Het was een hele vredige sfeer met het rustgevende geklater van de beek en de vele
               met mos bedekte of overgroeide beelden en bouwsels. We konden er rustig lopen
               zonder gestoord te worden door anderen. Pas toen we met ons bezoek klaar waren,
               kwamen er een paar bezoekers aan. Voor we wegreden, overlegden we met de
               chauffeur of we op de terugweg nog twee tempels konden bezoeken die ons gisteren
               ook al waren opgevallen, een gele en een rode tempel. Dat was geen probleem.
               Het was een aardige chauffeur die goed reed. Helaas was onze communicatie
               minimaal. Het is toch eigenlijk gek dat hier zo weinig mensen Engels spreken en als
               ze het spreken dan is het vaak een half Thais-Engels mengsel. Daarbij hebben ze als
               veel Aziatische mensen problemen met bepaalde letters, zoals de bekende r, maar
               ook de p. We stelden voor dat wij morgen een tocht rond het eiland zouden maken
               naar plekjes die we al hadden willen zien en nu wel konden bereiken.
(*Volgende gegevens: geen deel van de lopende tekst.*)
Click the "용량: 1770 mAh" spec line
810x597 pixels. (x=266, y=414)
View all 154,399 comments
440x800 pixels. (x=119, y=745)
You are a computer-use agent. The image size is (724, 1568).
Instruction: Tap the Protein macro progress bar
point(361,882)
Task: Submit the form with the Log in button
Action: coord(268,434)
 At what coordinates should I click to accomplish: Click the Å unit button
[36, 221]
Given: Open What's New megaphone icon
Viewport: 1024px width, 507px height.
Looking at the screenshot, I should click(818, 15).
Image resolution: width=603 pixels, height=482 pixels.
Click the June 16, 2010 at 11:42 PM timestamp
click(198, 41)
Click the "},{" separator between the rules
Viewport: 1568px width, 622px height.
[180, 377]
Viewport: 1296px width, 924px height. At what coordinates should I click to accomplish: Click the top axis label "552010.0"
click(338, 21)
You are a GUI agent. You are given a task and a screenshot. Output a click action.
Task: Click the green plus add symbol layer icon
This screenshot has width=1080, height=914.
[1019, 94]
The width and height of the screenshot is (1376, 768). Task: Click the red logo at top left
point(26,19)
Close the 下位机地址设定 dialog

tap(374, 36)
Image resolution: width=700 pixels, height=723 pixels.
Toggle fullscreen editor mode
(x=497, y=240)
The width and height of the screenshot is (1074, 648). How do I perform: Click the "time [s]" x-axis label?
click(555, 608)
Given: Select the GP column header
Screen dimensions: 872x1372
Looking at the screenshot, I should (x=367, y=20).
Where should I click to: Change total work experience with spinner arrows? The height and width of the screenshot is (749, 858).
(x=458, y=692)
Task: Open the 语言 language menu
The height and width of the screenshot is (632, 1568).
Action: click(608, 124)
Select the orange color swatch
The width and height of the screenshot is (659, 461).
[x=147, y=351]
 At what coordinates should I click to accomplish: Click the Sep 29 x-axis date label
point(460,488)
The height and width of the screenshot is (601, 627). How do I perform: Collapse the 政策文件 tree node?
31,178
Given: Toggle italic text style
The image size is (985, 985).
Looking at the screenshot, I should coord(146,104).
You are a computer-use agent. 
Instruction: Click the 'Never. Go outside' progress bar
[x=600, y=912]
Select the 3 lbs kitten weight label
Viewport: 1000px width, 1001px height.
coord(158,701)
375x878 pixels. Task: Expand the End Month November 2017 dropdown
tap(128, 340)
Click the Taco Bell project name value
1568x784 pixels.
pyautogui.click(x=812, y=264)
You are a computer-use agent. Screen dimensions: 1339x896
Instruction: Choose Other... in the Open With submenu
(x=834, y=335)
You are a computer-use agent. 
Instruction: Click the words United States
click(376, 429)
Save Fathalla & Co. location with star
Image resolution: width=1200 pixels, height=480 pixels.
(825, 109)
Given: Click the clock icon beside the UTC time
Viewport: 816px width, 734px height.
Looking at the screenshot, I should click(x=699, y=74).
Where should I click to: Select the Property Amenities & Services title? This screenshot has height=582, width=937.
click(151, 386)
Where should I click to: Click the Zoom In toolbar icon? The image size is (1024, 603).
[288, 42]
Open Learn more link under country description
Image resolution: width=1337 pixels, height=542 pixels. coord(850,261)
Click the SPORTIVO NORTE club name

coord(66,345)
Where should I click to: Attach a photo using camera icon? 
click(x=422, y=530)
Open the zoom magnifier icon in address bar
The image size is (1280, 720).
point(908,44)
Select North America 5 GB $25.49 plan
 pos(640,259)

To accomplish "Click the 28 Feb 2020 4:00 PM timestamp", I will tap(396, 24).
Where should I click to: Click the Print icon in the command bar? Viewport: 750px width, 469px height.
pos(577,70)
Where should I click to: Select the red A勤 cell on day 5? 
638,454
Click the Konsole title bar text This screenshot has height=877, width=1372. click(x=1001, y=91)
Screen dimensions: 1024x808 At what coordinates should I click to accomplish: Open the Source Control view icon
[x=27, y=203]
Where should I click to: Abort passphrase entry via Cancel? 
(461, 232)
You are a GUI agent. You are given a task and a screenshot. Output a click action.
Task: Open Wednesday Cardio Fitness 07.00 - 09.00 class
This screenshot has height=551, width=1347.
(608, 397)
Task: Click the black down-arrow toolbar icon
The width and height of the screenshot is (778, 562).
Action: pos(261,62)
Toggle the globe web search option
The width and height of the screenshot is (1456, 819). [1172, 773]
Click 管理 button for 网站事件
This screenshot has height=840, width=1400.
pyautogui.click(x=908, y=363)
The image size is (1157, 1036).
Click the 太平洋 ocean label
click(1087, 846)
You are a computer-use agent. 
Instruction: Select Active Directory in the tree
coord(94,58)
Hij blij en wij
               ook. Even later kwamen we aan bij de Sila Ngu-tempel of Wat Ratchathammaram,
               die lag aan de steile kust langs de ringweg. De tempel had een terracottakleur. Dat
               viel wel op. De muren en het dak van deze tempel waren verfraaid met bas-reliëfs
               en zorgvuldig uitgevoerde sculpturen, zowel binnen als buiten. Verscheidene Hindu-
               goden waren er afgebeeld zoals Hanuman, de aapgod en Ganesh, de olifantgod en
               nog veel meer Hindu goddelijke wezens zoals Rahu, die de zon opeet, maar ook
               zeedemonen met hun hoofd uitstekend boven stormachtige golven en enorme vissen
               die iemand opslokten.












































               Wat Ratchathammaram

               Aan het verste eind was een altaar met een vergulde Boeddha. Dichter bij de zee
               stond een hoge, gele stoepa, waarbinnen, in nissen beeldjes van Boeddha stonden,
               bedekt met bladgoud, geschonken door de gelovigen.